■ Objective ■
According to the text on Himmler and antiquity, who wrote the treatise on the origin and situation of the Germans, and in what year?

■ Supplied text ■
▼

Himmler’s Antiquity




IN 1924, as a secretary and propaganda assistant for the young Nazi Party, Heinrich Himmler was spending a great deal of time on a train as he traveled Bavaria promoting his party. He had with him a small treatise on the German race called de Origine et Situ Germanorum, or On the Origin and Situation of the Germans. The treatise was written in 98 CE by a Roman senator named Tacitus, and Himmler read it avidly, finding in it eloquent evidence of the superiority and purity of the German race. In Tacitus’s description of the tall, blond, rather savage northern tribes, Himmler saw the superior Aryan stock whose preservation and dominance motivated the Nazis. “We will return to being what we were,” he wrote in his diary, and he vowed to rediscover the “nobility of our ancestors.”

The Germania, as the treatise is commonly known, remained an important source of ideology and pride for the Nazis. Nor was it an isolated use of ancient authority: Nazi Germany and Fascist Italy both proudly and explicitly connected themselves with the ancient Romans and borrowed many of their symbols — the very name “Fascist” refers to an important Roman status marker, and the Nazi Imperial Eagle is derived from the Roman standard.

Himmler’s reading of antiquity, on that train in 1924, was extreme, but it was also the natural extension of the discipline’s origins; earlier classicists had simply been more genteel, or perhaps less proactive, in their application of white supremacy to antiquity. After World War II, classicists were all too happy to denounce explicitly racist appropriations like Himmler’s as abuses perpetrated by extremist ideologues, to sweep them under a rug in an upper chamber, and to return to what they saw as their unbiased, unspoiled, and objective engagement with antiquity. The mainstream of the field continued to do this for decades, leaving the uglier aspects of the discipline’s history largely unexamined, assuming that our dry analyses of the distant past were safely contained in our responsible hands.

▲

■ Dataset section ■
▼

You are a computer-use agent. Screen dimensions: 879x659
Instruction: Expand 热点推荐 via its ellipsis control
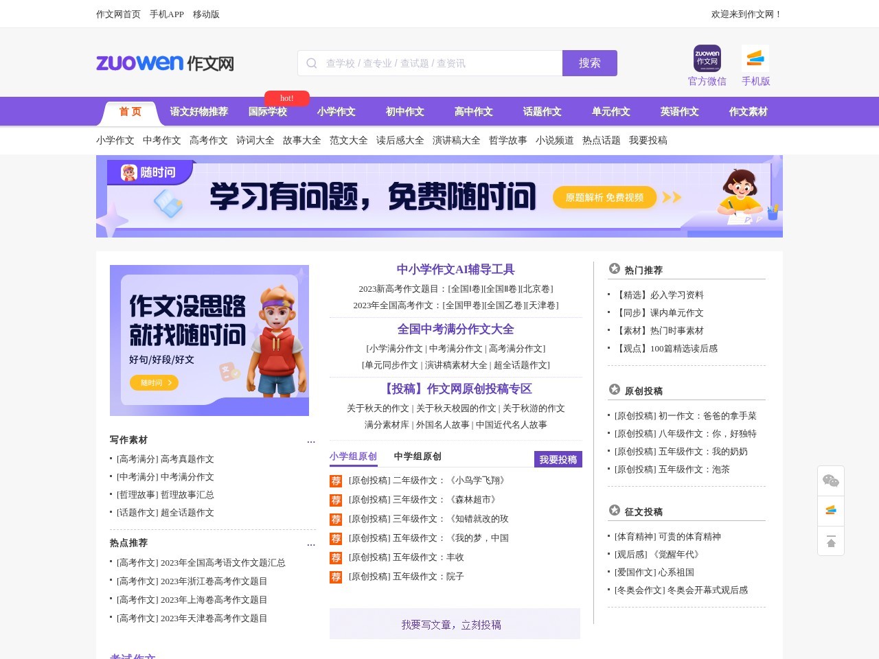point(311,544)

▲

■ Solution for this exercise ■
A Roman senator named Tacitus wrote it in 98 CE.